Print the entries below in their entirety, exactly as they are written.

Saved data entries:
* * * *
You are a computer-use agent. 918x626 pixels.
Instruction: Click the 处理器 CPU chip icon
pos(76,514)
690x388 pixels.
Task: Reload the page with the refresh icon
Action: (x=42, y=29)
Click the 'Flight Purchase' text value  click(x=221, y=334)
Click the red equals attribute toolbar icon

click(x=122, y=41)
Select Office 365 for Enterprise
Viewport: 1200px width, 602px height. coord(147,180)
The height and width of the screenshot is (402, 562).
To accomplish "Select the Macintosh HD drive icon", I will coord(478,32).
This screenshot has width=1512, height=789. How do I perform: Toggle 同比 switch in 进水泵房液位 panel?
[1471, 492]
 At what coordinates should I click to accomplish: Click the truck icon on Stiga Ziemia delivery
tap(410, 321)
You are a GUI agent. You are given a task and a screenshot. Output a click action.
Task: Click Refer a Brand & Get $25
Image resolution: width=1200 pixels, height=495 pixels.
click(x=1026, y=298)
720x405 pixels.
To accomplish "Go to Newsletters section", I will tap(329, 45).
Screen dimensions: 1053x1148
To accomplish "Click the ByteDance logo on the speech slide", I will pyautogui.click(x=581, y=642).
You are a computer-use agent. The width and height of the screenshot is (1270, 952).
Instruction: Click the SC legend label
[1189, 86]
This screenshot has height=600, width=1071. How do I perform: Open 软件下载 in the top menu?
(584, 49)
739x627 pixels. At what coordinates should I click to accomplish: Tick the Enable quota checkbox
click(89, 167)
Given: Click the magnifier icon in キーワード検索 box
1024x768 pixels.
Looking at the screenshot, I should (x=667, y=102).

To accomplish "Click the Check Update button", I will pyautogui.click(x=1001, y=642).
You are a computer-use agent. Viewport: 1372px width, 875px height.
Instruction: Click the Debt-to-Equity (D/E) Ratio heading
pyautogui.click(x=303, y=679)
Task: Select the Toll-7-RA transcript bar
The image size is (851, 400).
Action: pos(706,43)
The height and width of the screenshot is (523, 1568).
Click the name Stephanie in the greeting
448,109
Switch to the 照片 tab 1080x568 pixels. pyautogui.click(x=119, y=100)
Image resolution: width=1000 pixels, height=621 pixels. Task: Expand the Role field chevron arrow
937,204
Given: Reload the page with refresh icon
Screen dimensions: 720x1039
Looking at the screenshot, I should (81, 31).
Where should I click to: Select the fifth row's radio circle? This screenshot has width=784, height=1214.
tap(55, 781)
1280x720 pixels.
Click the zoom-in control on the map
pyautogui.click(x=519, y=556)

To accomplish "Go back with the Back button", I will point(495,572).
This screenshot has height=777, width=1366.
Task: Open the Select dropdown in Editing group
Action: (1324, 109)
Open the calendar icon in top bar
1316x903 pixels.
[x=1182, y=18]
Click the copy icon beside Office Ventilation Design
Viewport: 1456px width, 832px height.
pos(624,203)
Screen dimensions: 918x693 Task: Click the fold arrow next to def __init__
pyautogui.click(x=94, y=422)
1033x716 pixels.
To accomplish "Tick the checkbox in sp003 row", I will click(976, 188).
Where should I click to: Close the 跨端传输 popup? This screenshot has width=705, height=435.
* * * *
◆ **Output of the task**:
You are a computer-use agent. 918x626 pixels.
Instruction: Click the 处理器 CPU chip icon
pos(76,514)
690x388 pixels.
Task: Reload the page with the refresh icon
Action: (x=42, y=29)
Click the 'Flight Purchase' text value  click(x=221, y=334)
Click the red equals attribute toolbar icon

click(x=122, y=41)
Select Office 365 for Enterprise
Viewport: 1200px width, 602px height. coord(147,180)
The height and width of the screenshot is (402, 562).
To accomplish "Select the Macintosh HD drive icon", I will coord(478,32).
This screenshot has width=1512, height=789. How do I perform: Toggle 同比 switch in 进水泵房液位 panel?
[1471, 492]
 At what coordinates should I click to accomplish: Click the truck icon on Stiga Ziemia delivery
tap(410, 321)
You are a GUI agent. You are given a task and a screenshot. Output a click action.
Task: Click Refer a Brand & Get $25
Image resolution: width=1200 pixels, height=495 pixels.
click(x=1026, y=298)
720x405 pixels.
To accomplish "Go to Newsletters section", I will tap(329, 45).
Screen dimensions: 1053x1148
To accomplish "Click the ByteDance logo on the speech slide", I will pyautogui.click(x=581, y=642).
You are a computer-use agent. The width and height of the screenshot is (1270, 952).
Instruction: Click the SC legend label
[1189, 86]
This screenshot has height=600, width=1071. How do I perform: Open 软件下载 in the top menu?
(584, 49)
739x627 pixels. At what coordinates should I click to accomplish: Tick the Enable quota checkbox
click(89, 167)
Given: Click the magnifier icon in キーワード検索 box
1024x768 pixels.
Looking at the screenshot, I should (x=667, y=102).

To accomplish "Click the Check Update button", I will pyautogui.click(x=1001, y=642).
You are a computer-use agent. Viewport: 1372px width, 875px height.
Instruction: Click the Debt-to-Equity (D/E) Ratio heading
pyautogui.click(x=303, y=679)
Task: Select the Toll-7-RA transcript bar
The image size is (851, 400).
Action: pos(706,43)
The height and width of the screenshot is (523, 1568).
Click the name Stephanie in the greeting
448,109
Switch to the 照片 tab 1080x568 pixels. pyautogui.click(x=119, y=100)
Image resolution: width=1000 pixels, height=621 pixels. Task: Expand the Role field chevron arrow
937,204
Given: Reload the page with refresh icon
Screen dimensions: 720x1039
Looking at the screenshot, I should (81, 31).
Where should I click to: Select the fifth row's radio circle? This screenshot has width=784, height=1214.
tap(55, 781)
1280x720 pixels.
Click the zoom-in control on the map
pyautogui.click(x=519, y=556)

To accomplish "Go back with the Back button", I will point(495,572).
This screenshot has height=777, width=1366.
Task: Open the Select dropdown in Editing group
Action: (1324, 109)
Open the calendar icon in top bar
1316x903 pixels.
[x=1182, y=18]
Click the copy icon beside Office Ventilation Design
Viewport: 1456px width, 832px height.
pos(624,203)
Screen dimensions: 918x693 Task: Click the fold arrow next to def __init__
pyautogui.click(x=94, y=422)
1033x716 pixels.
To accomplish "Tick the checkbox in sp003 row", I will click(976, 188).
Where should I click to: Close the 跨端传输 popup? This screenshot has width=705, height=435.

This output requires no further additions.